El corazón de Karina dio un vuelco. Las palabras salieron de su boca casi por instinto.
—¡No!
Su rechazo fue tan evidente que hasta ella misma se sorprendió.
Pero no podía dejar que viniera.
Si venía, si lo veía, su corazón se ablandaría y no podría soportar que se fuera de nuevo.
Tenía que proyectar ante la señora Juárez, ante toda la familia Juárez, la imagen de que su relación con Lázaro estaba completamente rota.
Solo así tendría el derecho, la autoridad, para negociar la custodia de sus hijos.
Si lo perdonaba tan fácilmente, solo haría que la gente de la familia Juárez pensara que era fácil de manipular, de pisotear.
En ese momento, no solo perdería la custodia, sino que probablemente nunca volvería a ver a sus hijos.
Además…
Una cosa era la compasión y la emoción, pero el resentimiento por haber sido engañada y utilizada no había desaparecido del todo.
Esa espina seguía clavada en su corazón.
Al no escuchar respuesta del otro lado, Karina se armó de valor y dijo con una voz fría y dura:
—Si no me dejas verte, cuelgo.
—¡Te dejo!
Casi al instante en que ella terminó de hablar, la voz apremiante de Lázaro llegó, llena de resignación y un toque de desesperación.
Después de todo, no quería colgar esa videollamada.
El techo en la pantalla se movió y, de repente, el rostro familiar de Lázaro llenó la visión de Karina.
La barba incipiente y oscura en su mandíbula hacía que su piel pareciera aún más pálida.
Sus ojos, profundos, estaban llenos de finas venas rojas, y todo él irradiaba un agotamiento extremo.
Pero, curiosamente, esa apariencia desaliñada, combinada con sus facciones bien definidas, le daba un aire de sensualidad decadente, como un trago de licor fuerte que embriaga solo con mirarlo.
El corazón de Karina, sin embargo, se encogió con fuerza.
Antes, siempre que volvía a casa, estaba impecable, oliendo a limpio.
Nunca le habría permitido verlo en un estado tan vulnerable.
La acidez volvió a subirle a la nariz.

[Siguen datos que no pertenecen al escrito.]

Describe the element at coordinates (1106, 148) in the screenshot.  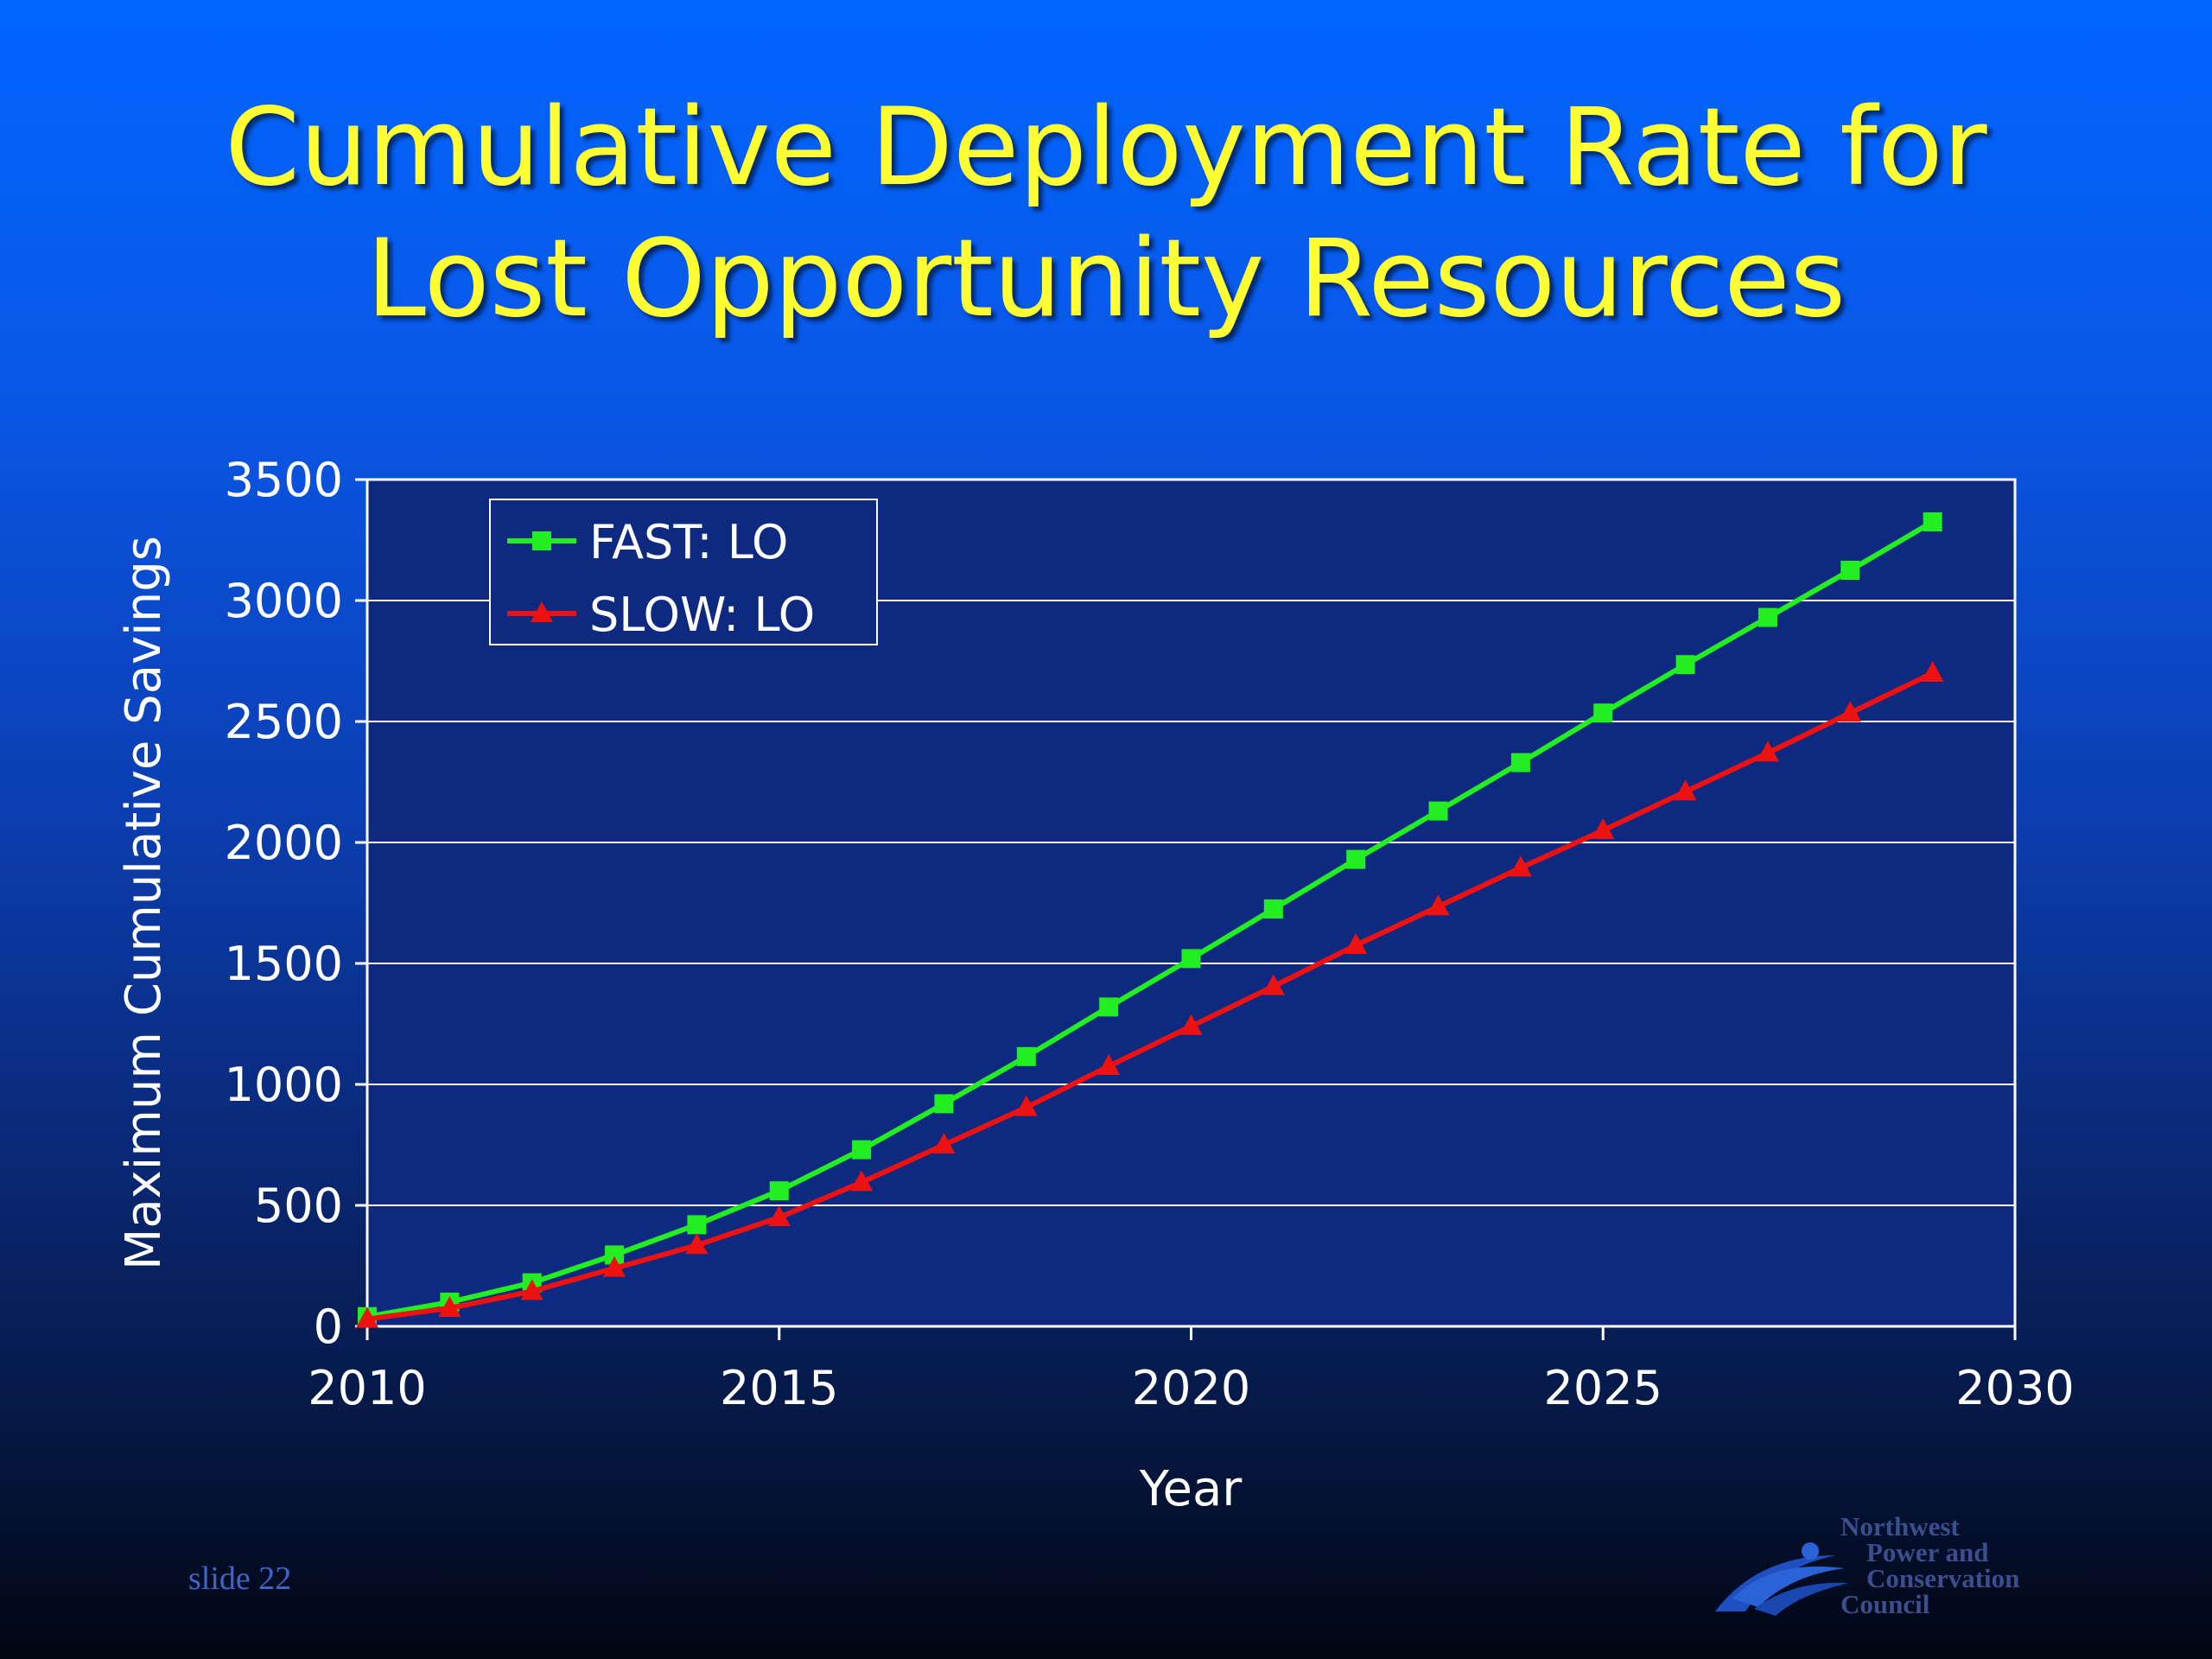
I see `title-line-1: Cumulative Deployment Rate for` at that location.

Temiendo que su voz la delatara si hablaba, tomó rápidamente una captura de pantalla.
Se obligó a hablar con el tono más despectivo que pudo encontrar.
—Te ves un poco feo, ya no quiero verte. Adiós.
—Déjame verte… a ti.
Cuando salió de nuevo, era otra vez el Lázaro impecable de siempre.
La noche comenzaba a caer.
Un Bentley se deslizó silenciosamente hacia Privadas del Lago y se detuvo en un lugar discreto del estacionamiento.
Desde la distancia, podía ver claramente el portón cerrado del patio.
Dentro estaban su esposa, sus hijos.
Pero no tenía el valor de bajar del carro y tocar.
Sabía que ella no quería verlo en ese momento.
La noche se hizo más profunda. La luna de hoy era excepcionalmente redonda, como una enorme lámpara suspendida en el cielo, su luz fría bañando la tierra.
Lázaro reclinó lentamente el asiento y se quedó acostado en el carro, observando en silencio la luna.
Como si así, pudiera sentirse un poco más cerca de ella.
Y al otro lado del muro, en el patio, Karina, envuelta en una manta, estaba de pie junto al columpio del jardín.
Ella también miraba hacia arriba, a la misma luna, cuya luz la envolvía suavemente, creando un halo pálido a su alrededor.
Tan cerca y, sin embargo, separados por un muro infranqueable, cada uno perdido en sus pensamientos, atormentados por la misma nostalgia.